Second Chance Checking Tips
If you’re considering a second chance account or you’ve just opened one, some tips can help you to make the most of the account and work towards improving your financial situation.
- Monitor Your Balance: Many second chance accounts have a compatible app which allows you to set low balance reminders. This will provide an alert if your balance drops below a specified amount. By monitoring your account and ensuring your balance stays in the black, you can avoid costly fees or failing to meet any minimum balance requirements.
- Automate Your Bills: If you have the flexibility to do this, set up auto bill payments on your second chance account. This will not only allow you to not miss any payments, but you can demonstrate that you can use your account responsibly. Of course, you will still need to monitor the account to ensure that you are paying the correct amount and your bills are going out of the account correctly.
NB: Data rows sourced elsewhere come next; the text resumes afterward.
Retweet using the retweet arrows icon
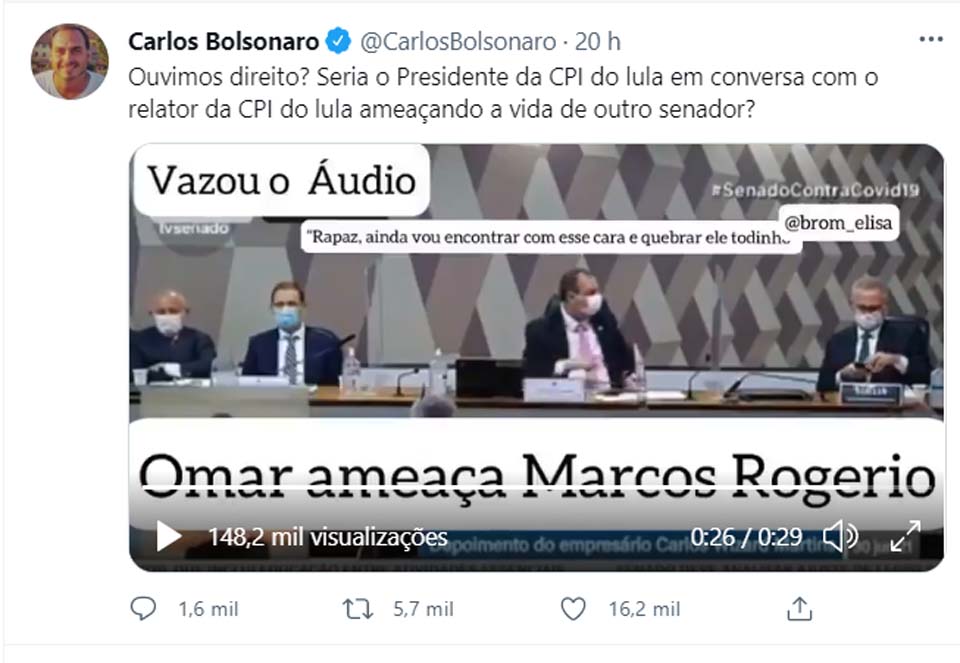 358,609
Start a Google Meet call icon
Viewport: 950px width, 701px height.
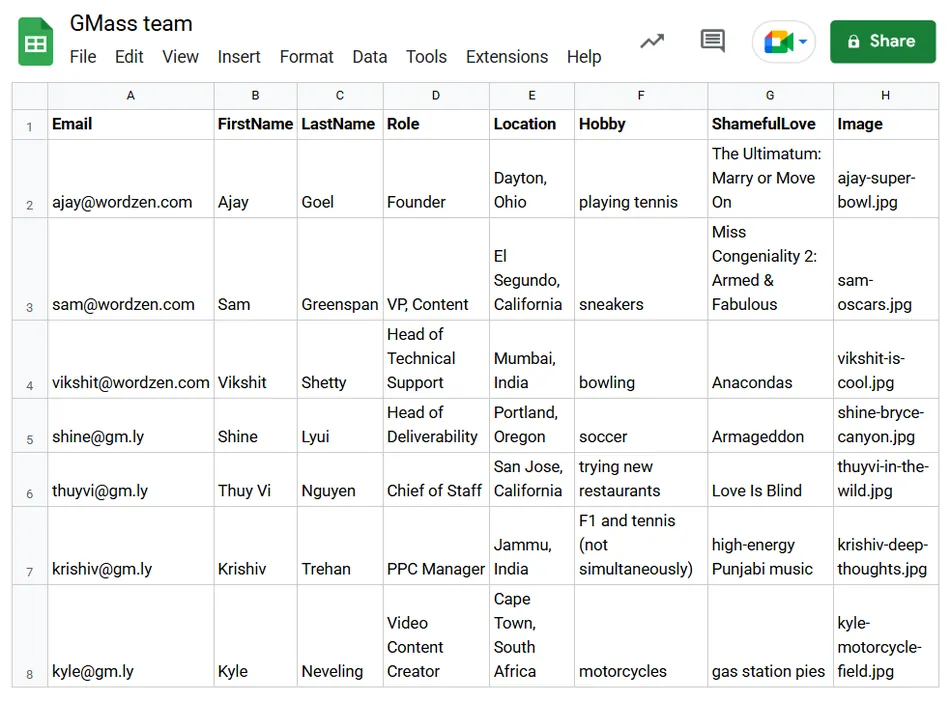click(x=779, y=42)
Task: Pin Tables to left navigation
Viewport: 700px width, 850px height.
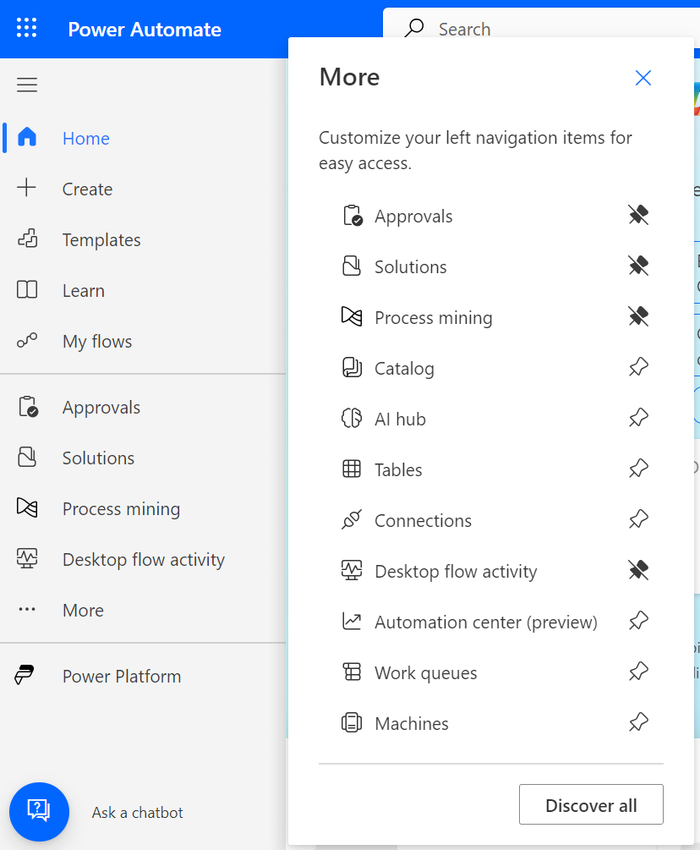Action: (638, 469)
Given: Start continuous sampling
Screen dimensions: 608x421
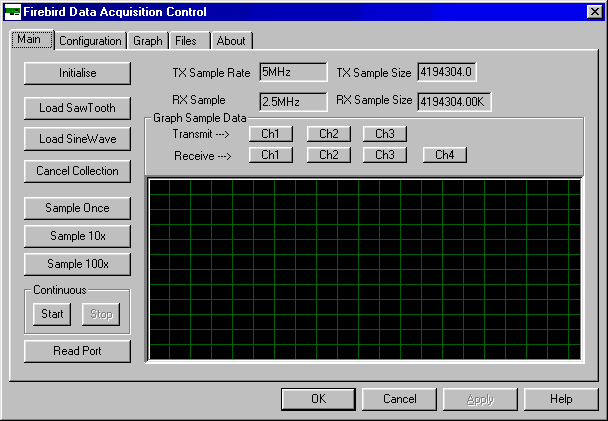Looking at the screenshot, I should click(51, 314).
- Look at Overdraft Protection: Some accounts allow you to link your checking account to automatically transfer funds if you are going overdrawn. Just watch out for any associated fees with this feature.
- Ask for an Upgrade: Many banks will automatically assess your account activity to see if you are eligible for an upgrade to a standard checking account after six to 12 months. If this has not happened, it is well worth asking if your account can be upgraded.
Some banks do offer a savings account along with a second chance checking account. For example, Chime and Varo have savings accounts along with checking accounts.
A second chance checking account will demonstrate responsible management on your ChexSystems, but it will not help you to improve your credit score.
Most banks will consider transitioning your second chance checking account to a regular account within six to 12 months.
The main restrictions are typically no check writing and limited overdraft options.
Yes, Chase has its Secure Banking account, which is a second chance checking account.
Yes, Bank of America has its Safe Balance checking account, which is a second chance account.
Wells Fargo has two second chance checking accounts, Clear Access and Opportunity. Both of these accounts are second chance accounts, but the features and maintenance charges differ.